MangoIV · August 24, 2024, 9:22am

yes, I was looking at succinct data structures, but I was unsure about the prior art in Haskell. unfortunately, discoverability is low, especially in the age of decreasing usefulness of search engines.

Thank you for sharing this post. After having a first glance at it, I’m not yet sure whether it’ll help me but I will definitely have a thorough look at it.

I am also not quite sure which of them can be thought of as single sequences like described in the paper in my original post.

There also seems to be a lack of succinct datastructures that support sublinear equality (linear only in the size of the compressed structure), which is one of the most important things to me.

ocramz · August 24, 2024, 9:54am

It’s still a very general framing, could you give some examples of the kind of data you are generating ?

Also, I’m not sure I follow your meaning of “online”. Do you mean that the data does not fit in memory and you can only stream it through?

MangoIV · August 24, 2024, 10:05am

Yes, so basically:

I build a string
this string is known to have entropy low enough that it can be compressed up to exponentially
I later want to do operations on such strings
- equality
- splitting
- concatenation

These should all be at most polynomial in the size of the compressed version of the strings.

I know this is possible (See maintaining dynamic sequences under equality tests) but it’s not trivial because we need to use the low entropy of the strings to get sublinear operations wrt the expanded size of them.
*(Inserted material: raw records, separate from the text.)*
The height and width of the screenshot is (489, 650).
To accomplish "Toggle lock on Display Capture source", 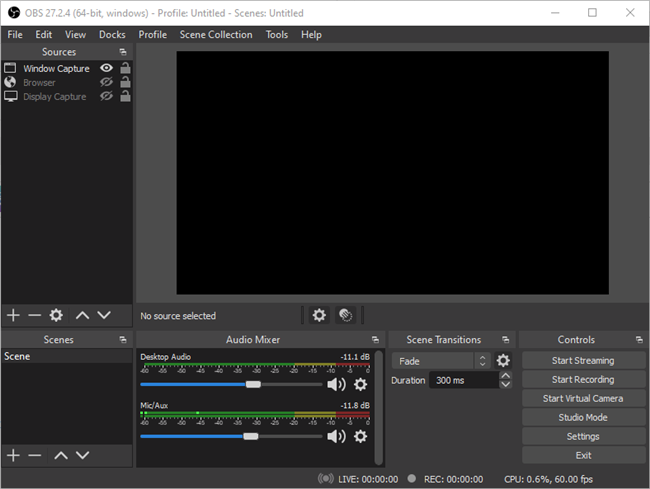I will (x=125, y=97).
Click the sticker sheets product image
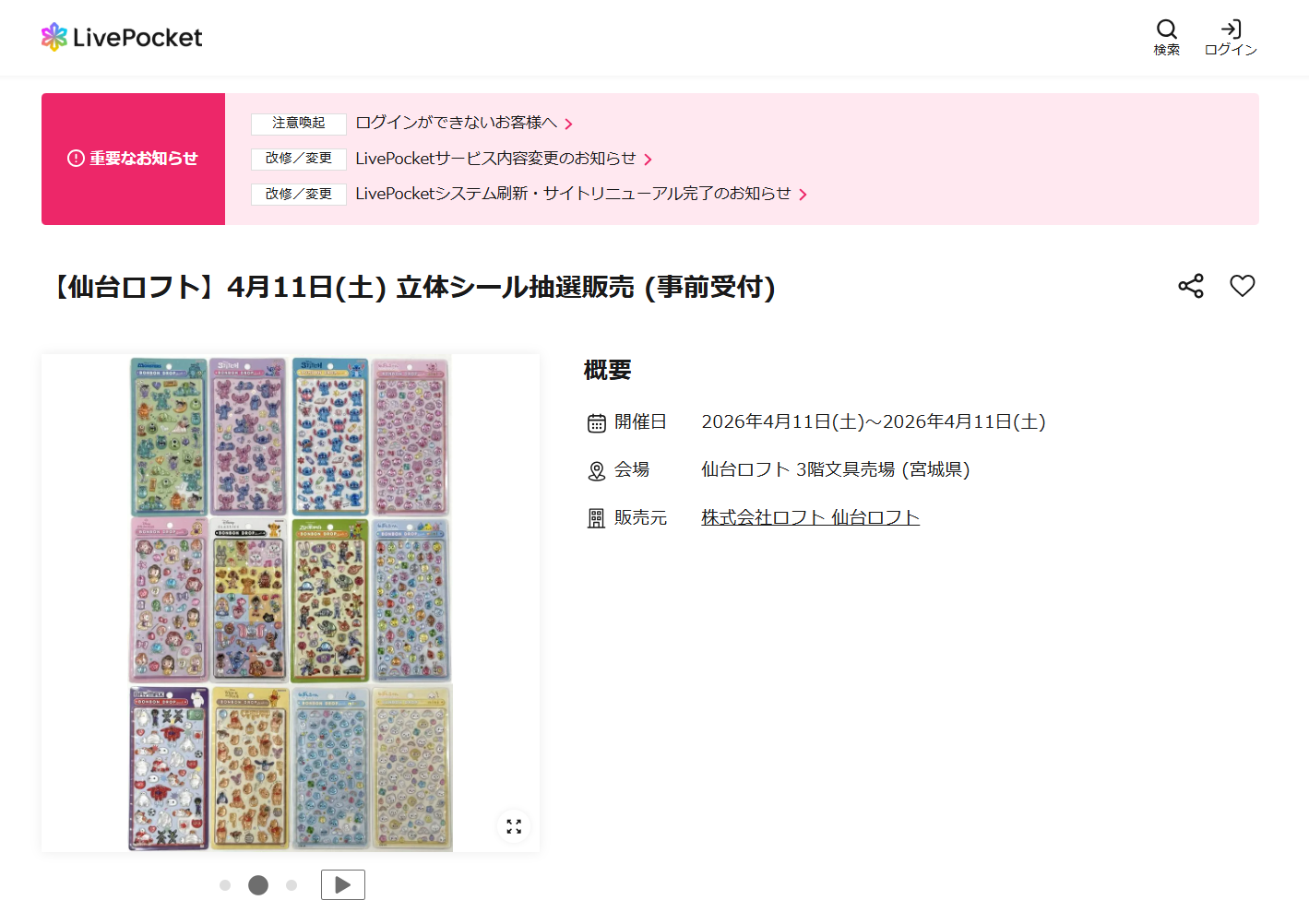Screen dimensions: 1309x924 point(291,603)
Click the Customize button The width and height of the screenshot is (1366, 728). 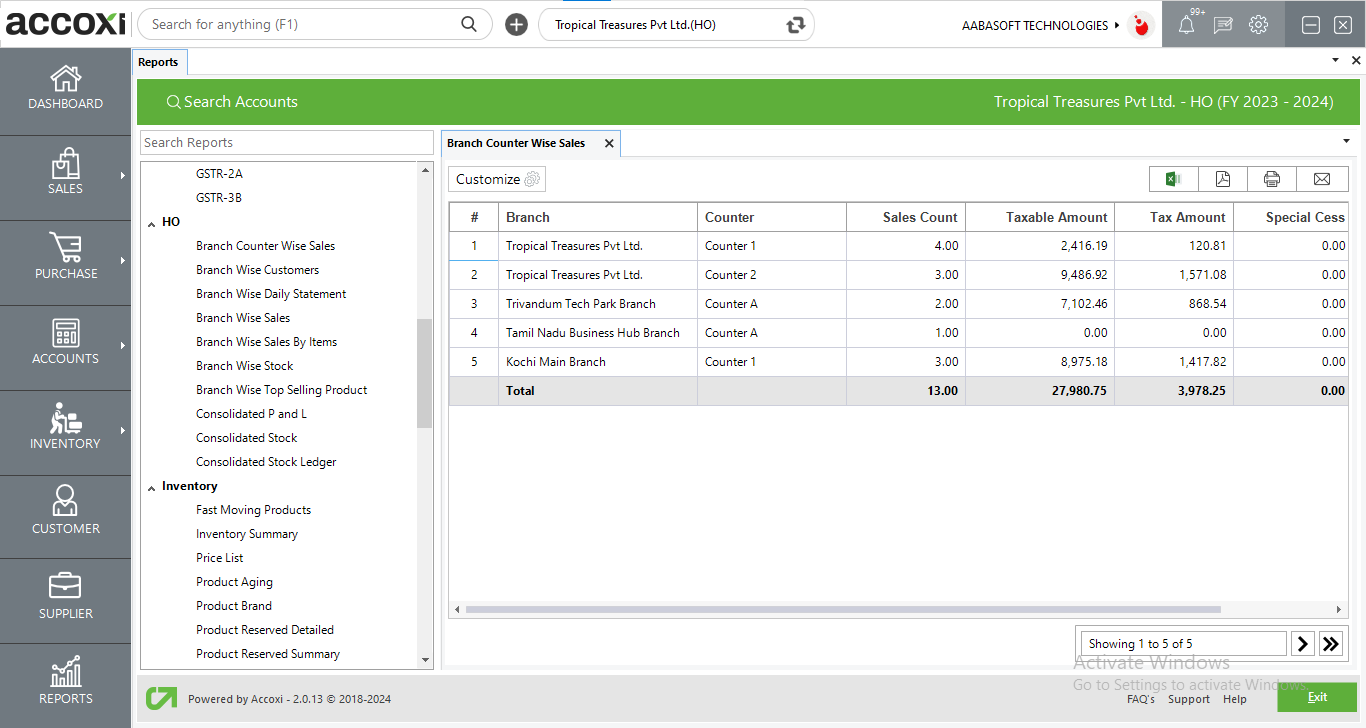point(497,179)
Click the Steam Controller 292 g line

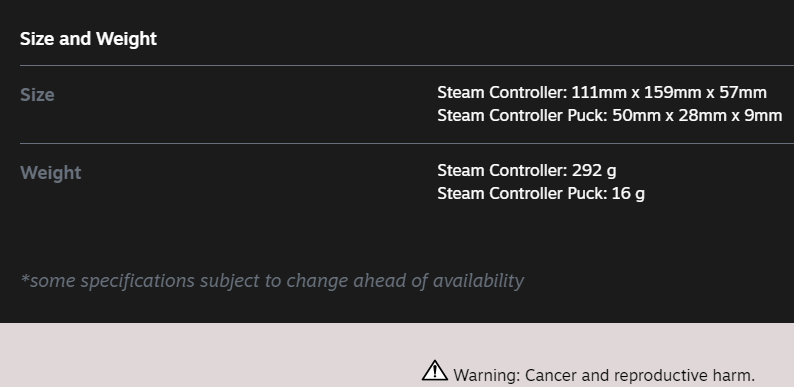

Most importantly, leaving the strings expanded does not work. The problem is, that e.g. equality is at least linear.

MangoIV · August 24, 2024, 10:31am

btw, I also wanted to note, that there’s more vaguely related Kmett things, cf. this blogpost:
https://www.schoolofhaskell.com/user/edwardk/moore/for-less#compressive-parsing
I sadly don’t understand this enough to make it less of a vague connection.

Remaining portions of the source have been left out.